* _TEXT EXCERPT_:
================

In this article, I’ll briefly describe the basics of configuring GraphQL with Rails and the basics of the GraphQL query language. After this article, you can modify things and easily use them in your apps.

  1. What is GraphQL
  2. Comparison GraphQL with Rest
  3. How to Configure it with Rails
  4. Testing Tools
  5. What is JSON
  6. Queries
  7. Mutations
  8. Front-end Example

What is GraphQL

Rails is a framework that is written on top of the Ruby language. GraphQL is a query language for your API. It was written by Facebook in 2012 and open-sourced after three years. With GraphQL, you get predictable data, ask just for what you want nothing more than that on your queries, and request multiple objects in the same query. There is also a built-in type system that you can check here.

GraphQL vs. Rest

GraphQL vs. Rest

How to Configure it with Rails

The first thing that you need to do is create an empty Rails API project.

rails new my_api -–api

You can even configure different database management systems, and for more, you can refer to it here. For simplicity, I’m not changing the default SQLite.

And then, you need to put the GraphQL gem into your gem file. You can reach the gem repository from here.

After that, open a terminal in the root folder and run.

================

* _EXTRACTED RECORDS_:
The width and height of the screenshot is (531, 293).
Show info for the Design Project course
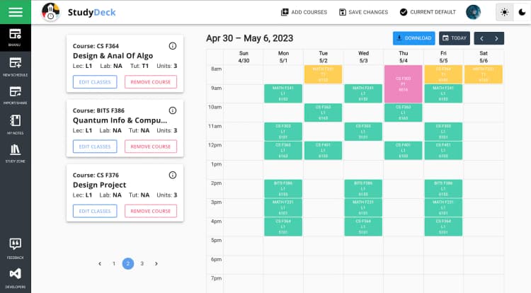(173, 176)
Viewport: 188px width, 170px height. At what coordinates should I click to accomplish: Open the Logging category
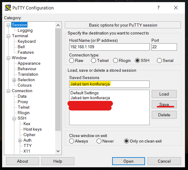pyautogui.click(x=25, y=31)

================

* _PROBLEMS TO SOLVE_:
A – Using the article on configuring GraphQL with Rails, decide whether each statement agrees with it: (i) GraphQL was written by Facebook in 2012; (ii) the author replaces the default SQLite with a different database system; (iii) GraphQL lets you request multiple objects in the same query. Answer yes or no for each, and quote the words of the article that decide it.
B – Translate this sentence from the article on configuring GraphQL with Rails into Spanish: "The first thing that you need to do is create an empty Rails API project."
C – Continue the article on configuring GraphQL with Rails from the point where it stops.

* _TASK-BY-TASK ANSWERS_:
A –
(i) Yes: "It was written by Facebook in 2012"
(ii) No: "For simplicity, I’m not changing the default SQLite."
(iii) Yes: "request multiple objects in the same query"

B – Lo primero que tienes que hacer es crear un proyecto vacío de API de Rails.

C –
bundle install

This will install the necessary folders into your system, and all we need to do is now run the generator that will create a GraphQL folder, and inside, there are some pre-configured arrangements.

rails g graphql:install

Those steps are for configuring the ready-to-go version of GraphQL. And from there, we’ll build our queries and mutations. If you check now, your folder structure, you’ll see a graphql_controller, a GraphQL folder, and a GraphQL route in your app.

Testing Tools

GraphiQL is a GUI for editing and testing GraphQL queries and mutations. You can use some different tools as well. I’m giving a source to test your GraphQL endpoint here.

What is JSON

JSON is a relatively new and open standard for transmitting data objects consisting of attribute-value pairs. Attributes are always strings, and values can be different data types (Strings, numbers, dates, arrays, null…). In GraphQL, JSON is used to communicate and transmit data. If you are curious, you can read this wiki page.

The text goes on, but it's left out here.